The current onslaught is just one of the many times that the National Assembly is coming under attack from interest groups, institutions, and non- governmental bodies. The President of the Nigerian Labour Congress (NLC), Ayuba Wabba, in the company of leaders of other affiliate unions went to the National Assembly complex last week to protest against the national minimum wage bill. Labour says the bill is against the interest of Nigerian workers, and the country’s labour unions are battle ready for a nationwide strike over it if necessary.
In recent years, the National Assembly has been accused of either focusing mostly on misplaced priorities or proffering quick fixes to problems that requires lasting solutions. At times, they are seen playing to the gallery by distracting the nation. A clear example is when they raved up imaginary battles against the country’s service chiefs and other frontline players in the fight against insecurity.
The persistent assaults and blames on the National Assembly over the years, more than any of the three organs of government at the federal level, have put the relevance and duties of the two legislative chambers under public scrutiny, especially the operation of their oversight functions as enshrined in the nation’s constitution. Could they be hidden distractions affecting the focus and impact of lawmakers at the federal level?
Good governance in every clime is characterized by participation, rule of law, responsiveness, equity, inclusiveness, effectiveness, efficiency, and accountability.
In the discharge of its constitutional functions, the NASS usually conducts some of their legislative business more effectively through committees and subcommittees.
There are currently 57 standing committees in the Nigerian Senate, while the House of Representatives currently has 89 standing committees.
Seven of the committees comprising Petroleum (Upstream); Public Accounts; Gas Resources, Aviation, Local and Foreign Debts, Sports, Youths and Development are referred to as the ‘juicy’ seven.

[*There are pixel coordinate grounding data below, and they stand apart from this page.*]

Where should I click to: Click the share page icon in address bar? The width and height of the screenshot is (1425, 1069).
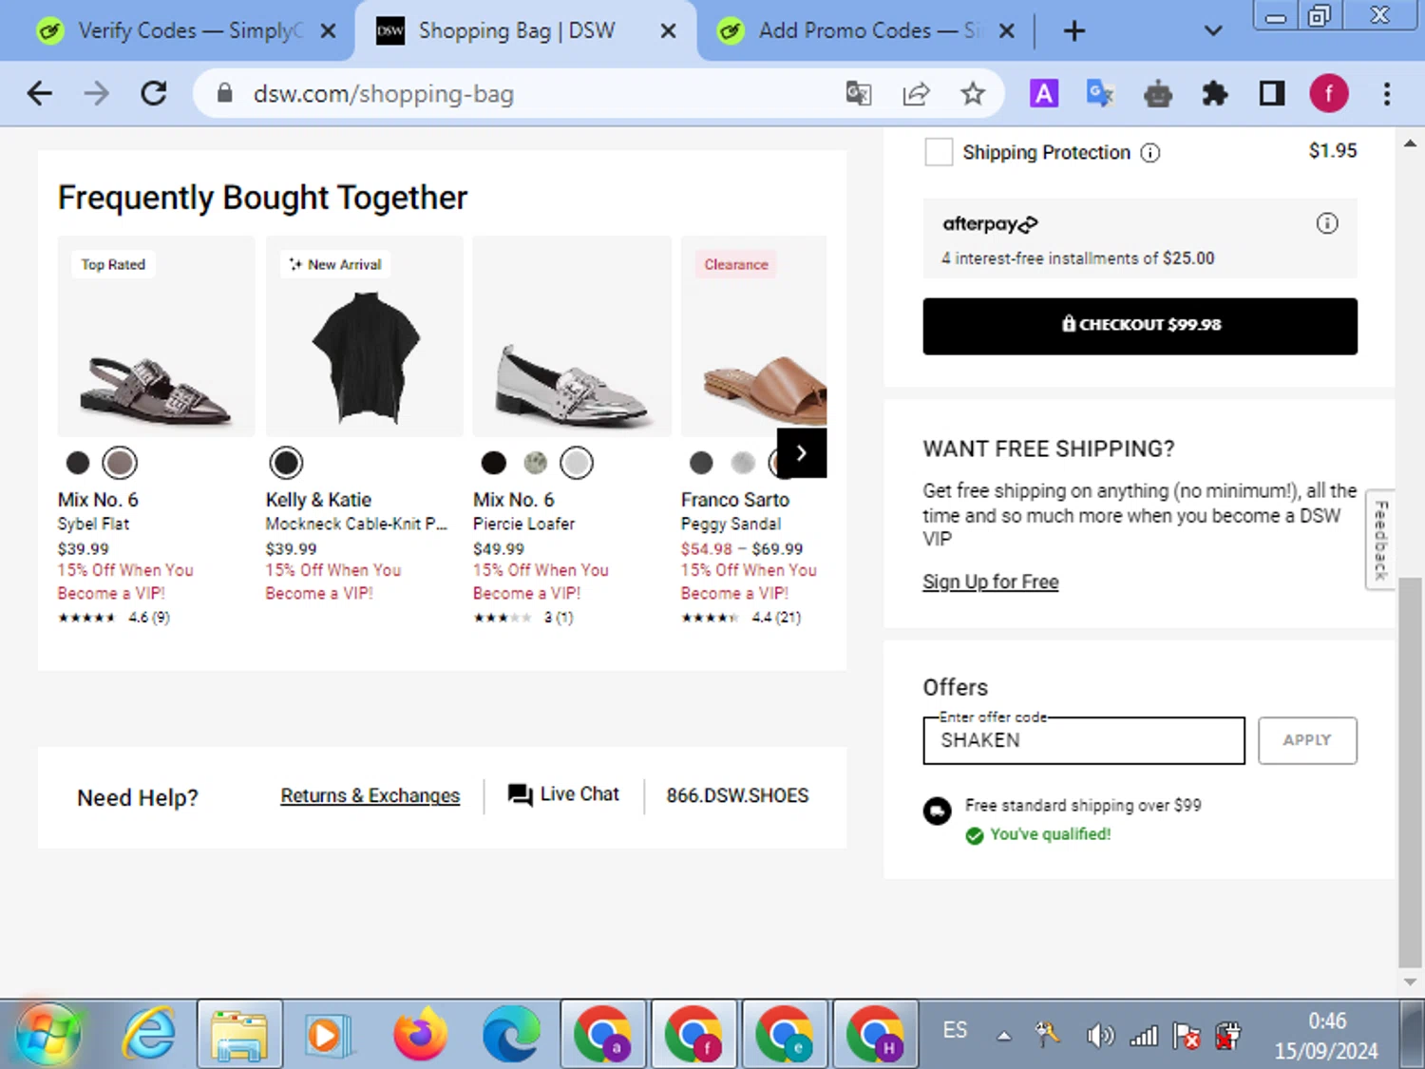[916, 93]
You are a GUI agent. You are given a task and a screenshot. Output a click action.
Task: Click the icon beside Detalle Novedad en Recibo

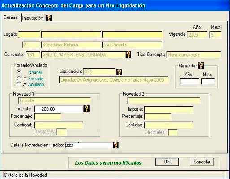coord(116,145)
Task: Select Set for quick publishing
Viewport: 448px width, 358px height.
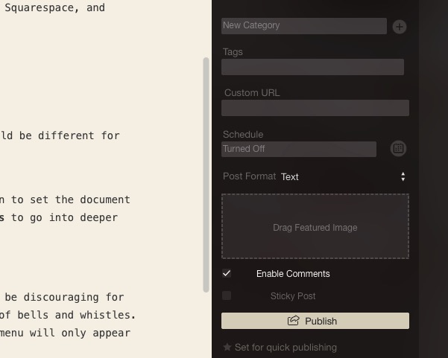Action: point(285,348)
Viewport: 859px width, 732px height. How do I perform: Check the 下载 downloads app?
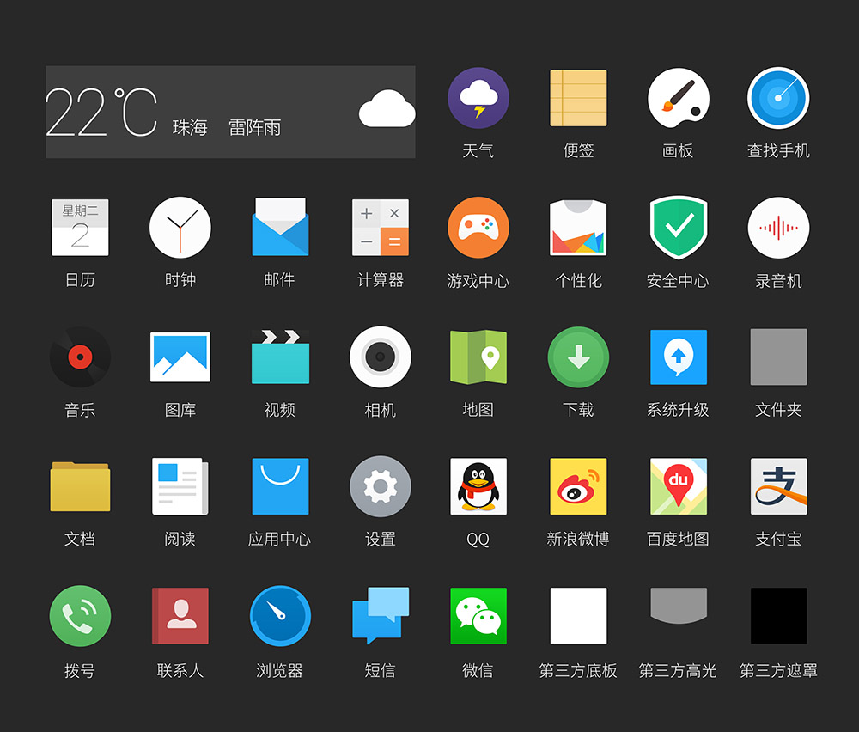[x=578, y=357]
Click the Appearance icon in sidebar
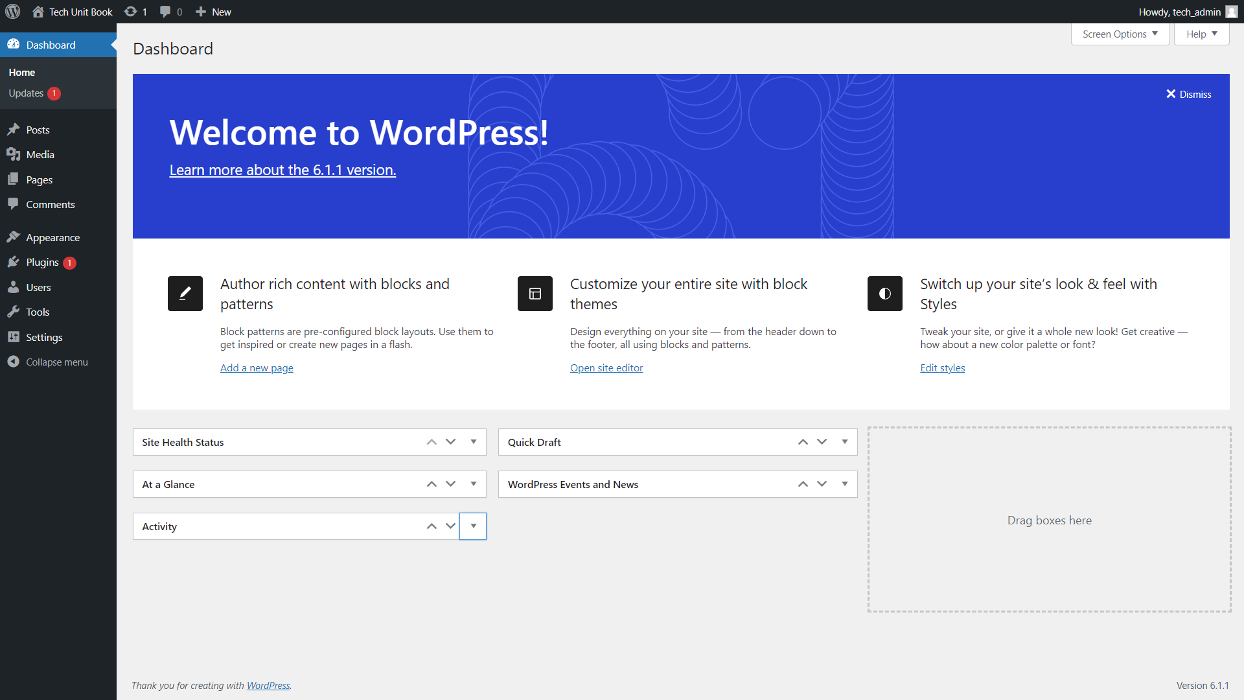 [x=14, y=237]
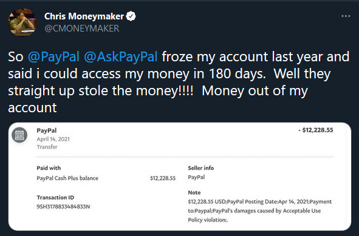The height and width of the screenshot is (236, 359).
Task: Click the Transaction ID heading
Action: coord(55,197)
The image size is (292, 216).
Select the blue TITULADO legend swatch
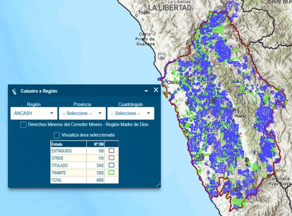click(111, 166)
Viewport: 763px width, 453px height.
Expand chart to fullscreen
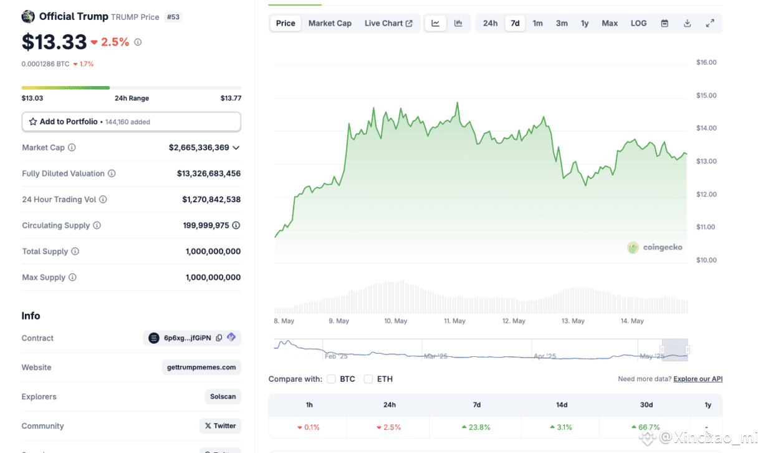[710, 23]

At the start of the Eighth Assembly, a panel ranked all committees as Grade A, “juicy”, Grade B, “dry land” and Grade C “Siberia” to support the distribution of committee positions. The “juicy” or “Grade A” committees, listed earlier, are considered the most lucrative and have oversight over Ministries, Departments and Agencies (MDAs) with high budgets as well as the committee on FCT, Abuja because of access to land entitlements.
Pundits have argued that access to these top MDAs provides lawmakers with the opportunity to enrich themselves, while the gradual expansion of the committee system since inception allows the NASS leadership to retain sufficient support of the members.
It will be recalled that the current Minister of Niger Delta Affairs and 8th NASS Senator, Godswill Akpabio, few months ago, claimed that most contracts from the Niger Delta Development Commission (NDDC) were awarded to National Assembly members.
The push for personal gains in the National Assembly has dragged good governance to the background as actual implementation of contracts are poorly monitored with reports of corruption spilling out into the media. Other distracting benefits to the lawmakers include the allocation of civil service job slots to National Assembly members, getting their projects into the budget, among others.
Finding has shown that each Senator or House of Representative member belongs to about five Committees or more. This has impacted negatively on their performance as they are confronted with the problem of insufficient time to be active in all the committees.
Analysts are of the view that, apart from being overstretched, the performances of oversight functions of lawmakers in these committees, are affected by several other limiting factors like lack of adequate statutory funding, absenteeism and dearth of expertise on the part of legislators and clerks.
Investigation also indicate many organisations have severally shunned committee’s summons to appear at investigative hearing because so many lawmakers and committee members have been compromised.
Another salient issue stems from the fact that lack of funds for oversight duties leaves lawmakers vulnerable to the influences of agencies and departments that might want to fill the vacuum by providing the necessary funds to take care of accommodation, transport bills, and other logistic needs of the lawmakers.
One latent drawback in quality legislation in the country, is the discovery that some lawmakers are known to promote bills simply to serve the function of gaining media attention without actual commitment to the full legislative processes that should follow. According to NASS Legal Advisor, “Many legislators propose bills, but only for first reading, when the media picks it up, you hardly see them pushing their bill to second reading”.
The implication of most of these shortcomings, is that debates on bills, either at the plenary or committee levels, are not subjected to thorough scrutiny that can bring the best for the citizens who are the main beneficiaries of such bills when they finally become laws.
The inevitable conclusion about legislative oversight functions in the country is that that the legislature has not really lived up to the expectations of Nigerians in terms of making laws that will guarantee good governance.
From revelations so far, many legislators have not demonstrated enough patriotism for Nigeria’s fledgling democracy, since majority of them are driven more by selfish passion for wealth accumulation, than the patriotic desire of leaving lasting legislative legacies.
It is however heart-warming to put on record that despite the above limitations, some members of National Assembly has made remarkable strides in enacting laws that promote good governance in line with the principles of constitutional democracy.
Even with a remarkable number of success stories, the National Assembly and all its committees need manpower development and capacity building if democracy and good governance must grow in Nigeria.